Arles (Bouches -du- Rhône)

  Le blason actuel d’Arles se base sur l'interprétation de plusieurs références historiques, avec une figure principale initiale: le lion, telle que nous la voyons, seule, sur nos manuscrits, à laquelle s'est greffée bien plus tard, d'autres accessoires complémentaires évocateurs.

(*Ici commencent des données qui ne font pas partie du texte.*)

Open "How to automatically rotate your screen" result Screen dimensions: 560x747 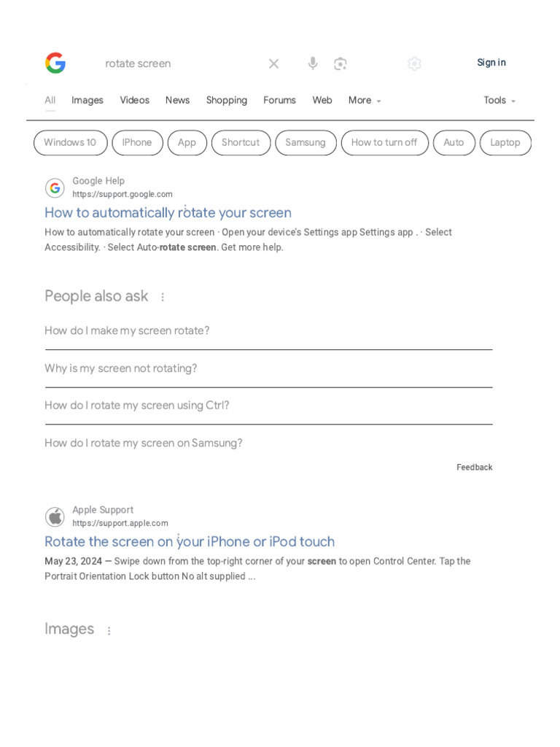[168, 213]
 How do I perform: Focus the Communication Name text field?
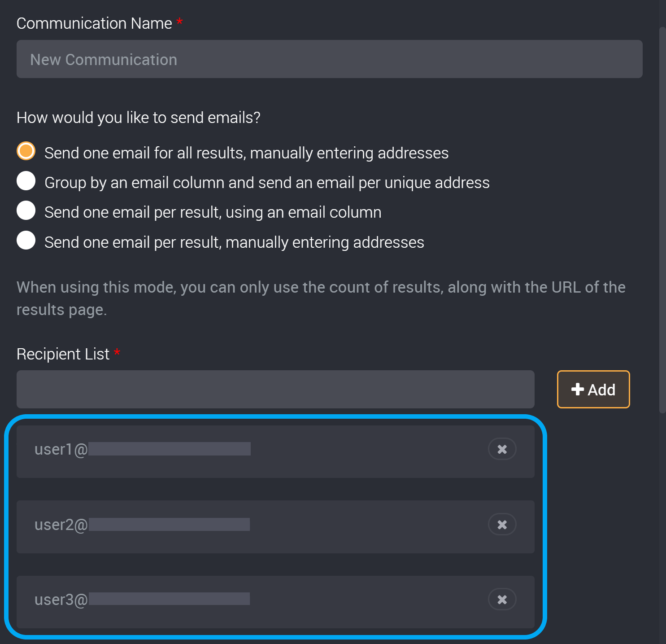click(x=329, y=59)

  Arles tire son nom et son origine de l'époque antique (Colonia Iulia Paterna Arelate Sextanorum). La ville connut une grande prospérité durant l'époque des Romains. César y implanta en 46 après JC les vétérans de ses légions : d'où l'évocation par l'étendard romain tenu par le lion. L'empereur Constantin fit d'Arles une des capitales de l'Empire romain (mention latine : CIVitas ARELatensis). C’est le premier âge d’or de la "petite Rome des Gaules" qui sera un grand centre religieux des premiers temps de la Chrétienté. De cette période, le blason de la ville a gardé le monogramme du Christ (PX) au sommet de la bannière (plus exactement nommée labarum) portée par le lion. Enfin, le lion d'Arles serait pour certains auteurs, une référence au lion de Saint Marc, emblème de la République de Venise avec laquelle la cité-état des XIIe/XIIIe siècles aurait été liée par un traité d'alliance. Mais cette hypothèse est invérifiable, faute de preuves documentaires tangibles.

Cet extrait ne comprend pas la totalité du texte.